The resize handle changes an element's size on the model. But an element rendered with a plain <HTMLHost> (or <HTMLBox>) measures its own content and writes that size back, immediately undoing the resize, so the element snaps back to fit its content. To let the selection resize an element, render it with useModelGeometry (<HTMLHost useModelGeometry> or <HTMLBox useModelGeometry>) and give it an explicit size: the host then draws at the model's geometry instead of measuring, so resizing the model resizes the element. The demo above sizes its cards to their content, so it drops the resize handle with the function form and keeps just remove and rotate; the colored-frames demo below keeps the resize handle and renders with useModelGeometry instead.

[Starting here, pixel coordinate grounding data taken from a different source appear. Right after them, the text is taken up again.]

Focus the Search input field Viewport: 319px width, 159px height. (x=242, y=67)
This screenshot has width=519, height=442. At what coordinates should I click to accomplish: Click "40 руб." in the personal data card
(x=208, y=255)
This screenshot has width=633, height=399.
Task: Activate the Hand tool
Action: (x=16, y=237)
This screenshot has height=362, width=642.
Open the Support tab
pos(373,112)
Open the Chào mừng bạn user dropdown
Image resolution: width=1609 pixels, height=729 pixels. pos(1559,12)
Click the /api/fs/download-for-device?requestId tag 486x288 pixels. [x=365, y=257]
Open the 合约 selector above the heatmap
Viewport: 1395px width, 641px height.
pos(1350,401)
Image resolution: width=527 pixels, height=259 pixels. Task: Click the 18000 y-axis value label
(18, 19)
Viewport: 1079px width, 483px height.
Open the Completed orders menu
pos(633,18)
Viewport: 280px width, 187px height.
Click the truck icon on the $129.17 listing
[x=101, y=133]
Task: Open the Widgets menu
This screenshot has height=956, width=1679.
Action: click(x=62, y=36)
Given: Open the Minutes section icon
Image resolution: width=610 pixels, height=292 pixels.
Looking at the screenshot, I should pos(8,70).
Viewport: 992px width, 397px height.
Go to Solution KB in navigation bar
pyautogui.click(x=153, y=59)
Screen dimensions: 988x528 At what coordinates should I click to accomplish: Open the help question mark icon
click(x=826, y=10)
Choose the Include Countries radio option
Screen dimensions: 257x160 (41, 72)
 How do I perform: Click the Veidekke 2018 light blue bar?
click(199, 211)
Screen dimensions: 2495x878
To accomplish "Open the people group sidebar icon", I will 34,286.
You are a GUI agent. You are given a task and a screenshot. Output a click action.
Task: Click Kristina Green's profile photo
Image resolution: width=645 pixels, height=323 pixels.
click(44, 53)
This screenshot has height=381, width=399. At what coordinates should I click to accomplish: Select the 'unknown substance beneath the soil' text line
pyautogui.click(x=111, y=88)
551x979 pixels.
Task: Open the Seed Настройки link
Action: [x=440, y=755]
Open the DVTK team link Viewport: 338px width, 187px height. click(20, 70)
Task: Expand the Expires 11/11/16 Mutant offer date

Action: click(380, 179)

Transforming the selection

A few props control how the wrapper transforms the cells inside it: moving, rotating, and resizing.

<Selection
allowTranslate={false} // freeze positions (drag-to-move is on by default)
translateConnectedLinks="subgraph" // 'none' | 'subgraph' | 'all' (default: 'all')
wrapper={{
rotateAngleGrid: 45, // snap rotation to 45° steps (default: 15°)
preserveAspectRatio: true, // lock the width/height ratio while resizing
}}
/>

allowTranslate is on by default: dragging any selected cell moves the entire selection together, which is what makes a multi-cell selection worth having. Set it to false to freeze positions and treat the selection as a read-only grouping. Links wired to the moved elements already follow along (translateConnectedLinks defaults to 'all'); dial it down to 'subgraph' to move only links between selected elements, or 'none' to leave links in place.

rotateAngleGrid and preserveAspectRatio live on the wrapper, since they only matter when the wrapper renders the rotate and resize handles. rotateAngleGrid is the rotation snap step in degrees and defaults to 15, so rotation already snaps to 15° increments; raise it for coarser steps, or lower it (e.g. 1) for near-continuous rotation. preserveAspectRatio holds an element's width-to-height ratio steady as the resize handle is dragged.

Frames and the selected-cell class

<Selection> always toggles the jj-is-selected CSS class on every selected cell's root element via an internal highlighter. That class is available whether or not you pass frames, making CSS the lightest path to per-cell selection styling:

.jj-is-selected .jj-box { outline: 2px solid var(--accent-color); }
.jj-is-selected .jj-link-line { stroke: var(--accent-color); }

The frames prop controls whether HTML overlay boxes are also drawn over each selected cell:

<Selection />                          {/* default: jj-is-selected class only, no boxes */}
<Selection frames /> {/* class + an HTML overlay box on every selected cell */}
<Selection frames={{ shouldRender: (model) => model.isElement() }} /> {/* boxes on elements only */}

When you pass an options object to frames, it is forwarded to the internal frame list. The available fields are:

  • shouldRender: a (model: dia.Cell) => boolean predicate that controls which cells receive an HTML overlay box. The jj-is-selected class is applied regardless of this predicate.
  • style: inline styles for the overlay box (HTML frames).
  • className: extra CSS class names added to the overlay box (static string or per-cell function).
  • cellClassName: CSS class applied to each selected cell's root via the highlighter. Defaults to jj-is-selected. Pass '' to opt out of the class entirely.

Because style is a per-cell callback, a frame can borrow something from the cell it wraps. In the demo below each element stores a color, and the frame paints its border to match (cellClassName: '' drops the default class so only the colored box shows). Click a card to select it, or Shift-drag a region. This demo keeps the default wrapper, resize handle included, so its cards render with useModelGeometry (otherwise a resize would snap back, as noted above).

const frames: SelectionFramesOptions = {
cellClassName: '',
style: (model) => ({
borderStyle: 'solid',
borderWidth: '2px',
borderColor: model.get('data')?.color ?? '#64748b',
borderRadius: '12px',
}),
};

<Selection frames={frames} />;

For full control over the box markup, pass a ui.SelectionFrameList instance directly to frames. That is the escape hatch for custom HTML structures or fully bespoke overlay rendering.